Le redressement opéré par l’Urssaf est donc justifié.
Le jugement sera infirmé et la cour confirmera la décision de la commission de recours amiable ayant validé le redressement opéré en ce qui concerne les salaires versés aux salariés de la Société, compte tenu du plafond et de la périodicité de la paie.

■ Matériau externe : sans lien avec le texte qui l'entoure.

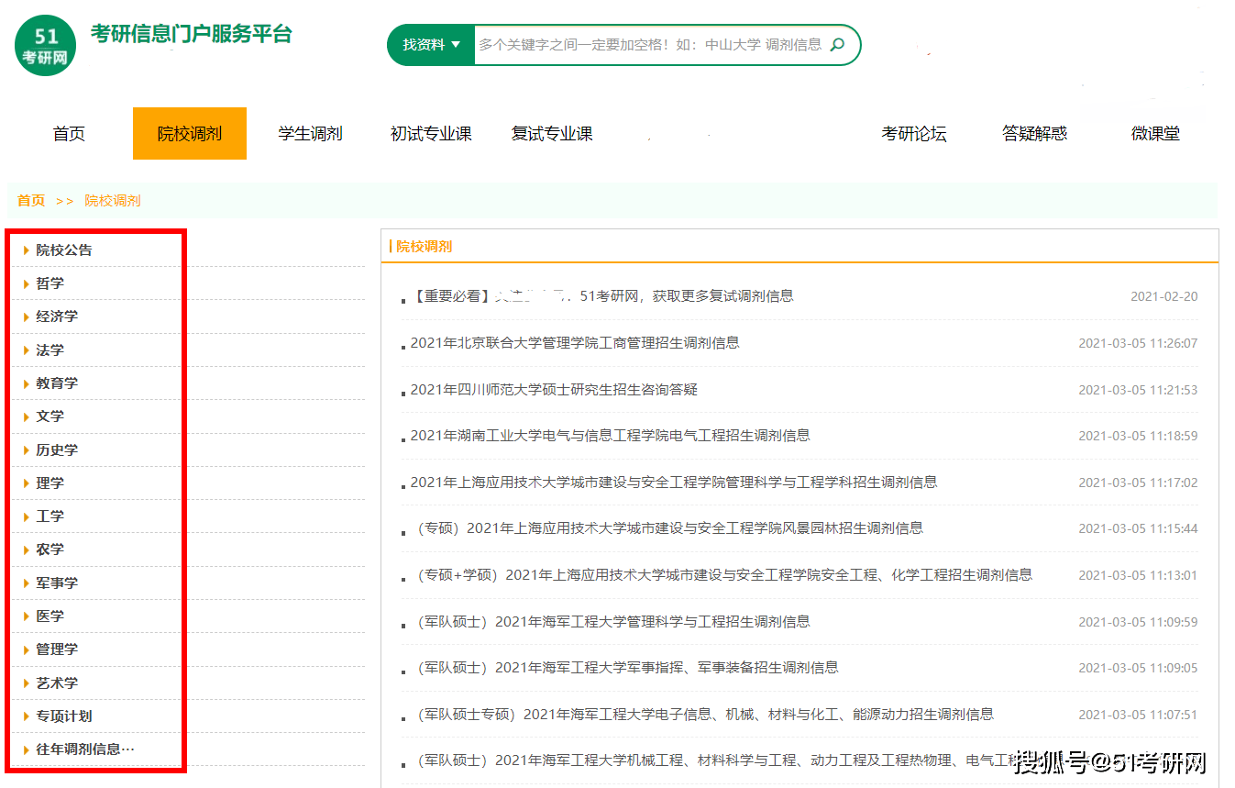The width and height of the screenshot is (1235, 788).
Task: Open the 2021年北京联合大学 adjustment info article
Action: click(x=575, y=343)
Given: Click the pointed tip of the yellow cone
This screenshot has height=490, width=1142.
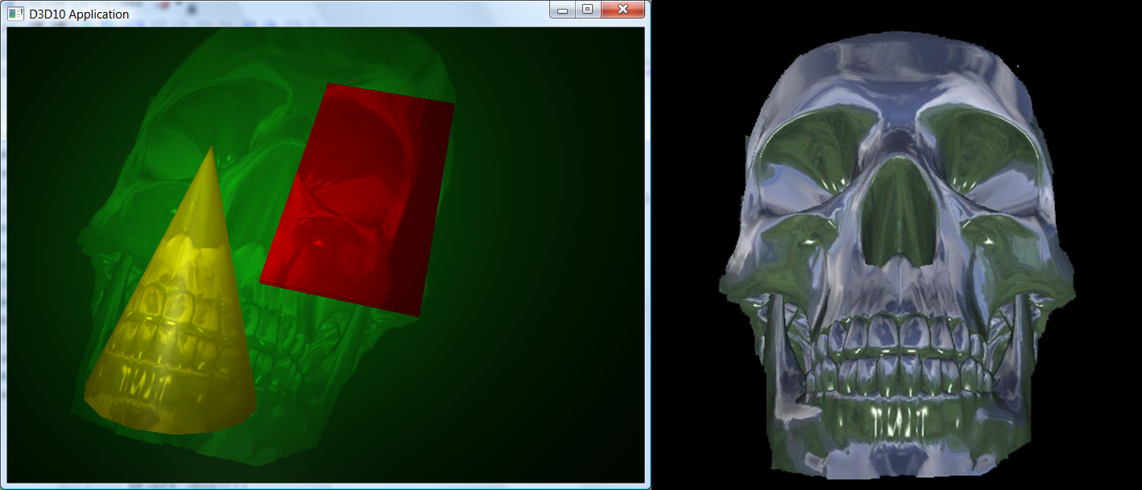Looking at the screenshot, I should 211,149.
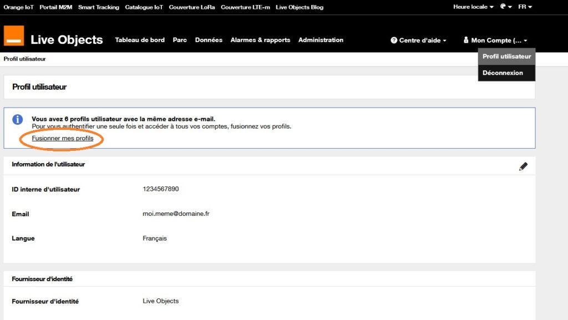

La Société devra donc payer à l’Urssaf, en deniers ou quittances, la somme totale de 81 967 euros, en outre les majorations de retard y afférentes le cas échéant.
PAR CES MOTIFS,
La cour, après en avoir délibéré, par décision contradictoire,
Confirme le jugement entrepris en ce qu’il a confirmé la décision de la commission de recours amiable de l’union de recouvrement des cotisations de sécurité sociale et des allocations familiales relative aux avances et acomptes non récupérés ;
Infirme le jugement entrepris en ce qu’il a infirmé la décision de la commission de recours amiable de l’union de recouvrement des cotisations de sécurité sociale et des allocations familiales relative au plafond et à la périodicité de la paie ;
Statuant à nouveau ;
Confirme la décision de la commission de recours amiable de l’union de recouvrement des cotisations de sécurité sociale et des allocations familiales, en date du 15 octobre 2012, relative au plafond et à la périodicité de la paie ;
Condamne la société Valor Consultants SAS à payer à l’union de recouvrement des cotisations de sécurité sociale et des allocations familiales d’Ile de France, en deniers ou quittances, la somme de 81 967 euros, en outre les majorations de retard y afférentes, le cas échéant ;
Rappelle que la présente procédure est exempte de dépens ;
Déboute les parties de toute demande autre, plus ample ou contraire ;
Prononcé par mise à disposition de l’arrêt au greffe de la cour, les parties en ayant été préalablement avisées dans les conditions prévues au deuxième alinéa de l’article 450 du code de procédure civile.
Signé par Monsieur Olivier Fourmy, Président, et par Mademoiselle Delphine Hoarau, Greffier placé, auquel le magistrat signataire a rendu la minute.